Hans-Joachim Reim ist Rentner, aber zur Ruhe setzt er sich nicht: Der 79-Jährige fährt immer noch los mit seinem selbstgebauten Kutter. Und die frischen Krabben verkauft er im Hafen.

Viele stellen sich ihr Rentnerdasein eher gemütlich vor: in Ruhe die Tageszeitung aufschlagen oder ein Buch lesen, ein bisschen Gartenarbeit vielleicht und reisen natürlich. All das tun, wozu sie in ihrem stressigen Arbeitsalltag früher keine Zeit hatten. Hans-Joachim Reim denkt so nicht. Mit seinen fast 80 Jahren ist er immer noch aktiv – als Krabbenfischer. Und in Bremerhaven ist er der letzte seiner Art. "Das ist praktisch mein Lebenswerk", sagt Reim über denen Kutter.

Andere die bauen sich ein Haus. Ich hab diesen Kutter selbst gebaut von Grund auf und alle meine Ideen reingebracht und von daher sage ich: Das ist mein Lebenswerk und den pfleg' ich und heg' ich und verkauft wird der nicht. So lange wie ich lebe nicht.

Hans-Joachim Reim, Krabbenfischer in Bremerhaven

Was nach seinem Tod passiert, sagt Reim weiter, sei ihm egal. Doch bis dahin bleibe das sein Kutter. Und da sitzt er auch, an seinem Lieblingsplatz und erzählt aus seinen fast 40 Jahren als Krabbenfischer. "Am liebsten sitze ich hier und bin am fischen. Natürlich nicht die Beine hoch, wenn man den ganzen Tag so sitzt mit die Füße hoch, kann man kein Geld verdienen."

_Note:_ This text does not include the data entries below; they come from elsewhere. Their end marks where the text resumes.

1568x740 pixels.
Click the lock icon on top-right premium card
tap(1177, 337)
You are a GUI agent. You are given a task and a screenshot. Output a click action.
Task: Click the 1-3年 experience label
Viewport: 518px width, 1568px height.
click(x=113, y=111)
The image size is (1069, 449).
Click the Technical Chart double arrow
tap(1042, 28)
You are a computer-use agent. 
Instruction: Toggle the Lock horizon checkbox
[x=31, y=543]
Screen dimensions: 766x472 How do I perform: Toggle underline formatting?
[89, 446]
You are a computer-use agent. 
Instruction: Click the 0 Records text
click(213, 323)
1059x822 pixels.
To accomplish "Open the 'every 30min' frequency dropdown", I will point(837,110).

Werften in Bremerhaven in der Krise

Der Fischkutter von Hans-Joachim Reim ist am Hafen angelegt.
Seinen Kutter werde er sein Leben lang behalten, sagt Reim. Bild: Radio Bremen | Sina Derezynski

Die Beine hat der 79-Jährige lässig neben dem Steuerrad auf dem Pult abgelegt. Schnell noch eine Zigarette rauchen, bis es an die Arbeit geht: "So ist alles fertig und ich muss jetzt noch eben die Siebmaschinen abfetten, und dann kann es nach dem Mittag losgehen." Der gelernte Schlosser weiß noch genau, wie er Anfang der 80er Jahre auf die Idee kam, seinen Kutter zu bauen.

Ja auf die Idee bin ich gekommen: Mein Bruder hat immer im ganz kleinen Stil inne Priele die Krabben gefischt und Butt gefangen. Und da bin ich dann mal mitgegangen und dachte: "Da hast du auch Lust drauf."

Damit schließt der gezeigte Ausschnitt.